**Document segment**.
Shreekant Shiralkar, Meenakshi Chopra, and Achin Kimtee of Tata Consultancy Services show how to source and process text data from unstructured sources such as Twitter using SAP BusinessObjects Data Services 4.1. See how to extract keywords from the social media site Twitter and then analyze customer sentiment.
Key Concept
Extracting unstructured text data from social media and using it to analyze customer sentiments, market trends, and the public’s perception of products, services, or advertisements has become essential to staying relevant and competitive. The retail, insurance, consumer products, and goods industries are improving their competitive edge by inclusive engagement with their customers through such analytics.
SAP BusinessObjects Data Services (BODS) can access social media such as Twitter and extract unstructured data that you then can use for analysis of trends such as customer sentiment. From Data Services 4.0, the Text Data Processing feature was made part of SAP Data Services. It allows you to extract keywords from unstructured text based on a dictionary or rule. The keywords are then analyzed for positive or negative remarks.
SAP Data Services cannot directly access social media content from sites such as Twitter, LinkedIn, or Facebook, although it can customize the available software development kit (SDK) to fetch data from social media. We cover the steps for configuring the BODS to read this streaming data using a Java-based Twitter API and then to provide data for sentiment analysis. We also explain the logic behind the code created for the Twitter API.
Technical Prerequisites
To develop the adapter that enables sourcing the text data from Twitter, you need the following:
- SAP BODS version 4.0 or version 4.1, as earlier versions do not support text data processing
- An integrated development environment [IDE] such as eclipse or NetBeans to develop Java code or a Java SDK for code compilation. You can write the code on any text editor.
Although we use SAP HANA in this article, you can use any available database. The process for sourcing text data from Twitter and its extraction using BODS is accomplished in four steps:
1. Create an adapter for Twitter
2. Deploy the adapter on a BODS server
3. Create an adapter instance in the BODS Management Console
4. Design the data flow for using the adapter instance with the BODS Designer
Create an Adapter for Twitter
Twitter is a microblogging site that generates up to 200 million Tweets per day. Twitter provides various APIs to developers to access data from Tweets and allows other applications to communicate with it.
Twitter provides the following APIs:
- Search API. The Search API allows users to search Tweets with specific keywords or Tweets pertaining to specific users.
- REST API. The REST API is used to access user timelines, status updates, and user information.
- Streaming API. The Streaming API is a family of real-time APIs for Tweets and other social events.
- Twitter for Websites. The Twitter for Website API is a suite that enables Web developers to integrate Twitter functions into their Web pages. These functionalities include a Tweet button and a Follow button.
You use a streaming API to extract the text from Tweets in real time for a specified list of Twitter users.
Prerequisites for Twitter API
The prerequisite steps for creating a Twitter API are:
Step 1. Create a developer ID on https://dev.twitter.com.
Step 2. Log in to the site using your Twitter account and register the new application.
Step 3. Upon registration, the Twitter development site generates a consumer key and a consumer secret key.

**Data listing**.
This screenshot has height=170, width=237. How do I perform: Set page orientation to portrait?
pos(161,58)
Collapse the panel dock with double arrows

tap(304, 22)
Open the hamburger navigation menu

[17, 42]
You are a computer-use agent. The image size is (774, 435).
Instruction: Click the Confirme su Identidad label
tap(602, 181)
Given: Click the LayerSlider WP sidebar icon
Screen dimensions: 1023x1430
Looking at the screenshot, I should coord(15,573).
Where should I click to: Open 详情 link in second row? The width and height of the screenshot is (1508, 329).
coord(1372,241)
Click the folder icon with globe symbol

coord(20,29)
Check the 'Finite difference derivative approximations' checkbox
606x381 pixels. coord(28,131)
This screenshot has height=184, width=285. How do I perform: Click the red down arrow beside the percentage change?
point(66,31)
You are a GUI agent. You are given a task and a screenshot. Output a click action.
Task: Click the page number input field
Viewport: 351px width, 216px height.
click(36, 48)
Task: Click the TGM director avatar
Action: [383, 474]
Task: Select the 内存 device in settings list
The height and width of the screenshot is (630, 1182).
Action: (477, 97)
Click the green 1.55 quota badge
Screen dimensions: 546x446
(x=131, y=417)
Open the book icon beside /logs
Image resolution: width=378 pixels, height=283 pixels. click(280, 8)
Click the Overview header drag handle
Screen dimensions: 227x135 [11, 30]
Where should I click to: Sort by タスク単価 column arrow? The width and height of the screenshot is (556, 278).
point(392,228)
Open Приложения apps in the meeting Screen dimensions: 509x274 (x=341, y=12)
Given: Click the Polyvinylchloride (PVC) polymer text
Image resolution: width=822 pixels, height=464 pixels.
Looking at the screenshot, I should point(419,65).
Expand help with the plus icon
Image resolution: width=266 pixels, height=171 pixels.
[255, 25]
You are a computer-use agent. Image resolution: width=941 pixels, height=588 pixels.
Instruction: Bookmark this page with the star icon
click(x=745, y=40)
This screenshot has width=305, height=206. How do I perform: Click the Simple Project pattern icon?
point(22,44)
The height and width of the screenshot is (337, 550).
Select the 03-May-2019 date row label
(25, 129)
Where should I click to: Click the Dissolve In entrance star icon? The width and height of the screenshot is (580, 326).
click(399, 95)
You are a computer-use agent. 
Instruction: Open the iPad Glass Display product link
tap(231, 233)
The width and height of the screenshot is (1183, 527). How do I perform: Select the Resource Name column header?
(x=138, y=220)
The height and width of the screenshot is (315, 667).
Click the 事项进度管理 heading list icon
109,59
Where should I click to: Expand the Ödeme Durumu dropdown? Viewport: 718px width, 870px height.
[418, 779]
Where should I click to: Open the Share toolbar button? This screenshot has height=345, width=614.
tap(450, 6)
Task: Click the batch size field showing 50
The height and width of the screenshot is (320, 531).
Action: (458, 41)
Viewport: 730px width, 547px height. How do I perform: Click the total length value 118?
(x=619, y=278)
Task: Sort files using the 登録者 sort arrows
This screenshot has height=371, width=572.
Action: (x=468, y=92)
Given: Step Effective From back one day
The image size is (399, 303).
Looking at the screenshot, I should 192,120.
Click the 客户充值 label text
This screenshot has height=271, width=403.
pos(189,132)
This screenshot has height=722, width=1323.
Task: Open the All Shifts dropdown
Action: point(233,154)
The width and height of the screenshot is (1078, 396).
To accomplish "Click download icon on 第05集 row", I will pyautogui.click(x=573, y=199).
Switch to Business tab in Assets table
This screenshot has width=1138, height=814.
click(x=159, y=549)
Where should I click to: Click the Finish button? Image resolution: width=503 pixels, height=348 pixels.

**Exercise requirements**.
Answer these questions from the article on sourcing Twitter data with SAP Data Services.
(a) Which BODS versions does the article list as required for developing the adapter?
(b) How many Tweets per day does Twitter generate, according to the article?
(c) What does the Twitter development site generate upon registration of the new application?

**Final answer**.
(a) SAP BODS version 4.0 or version 4.1
(b) Up to 200 million
(c) A consumer key and a consumer secret key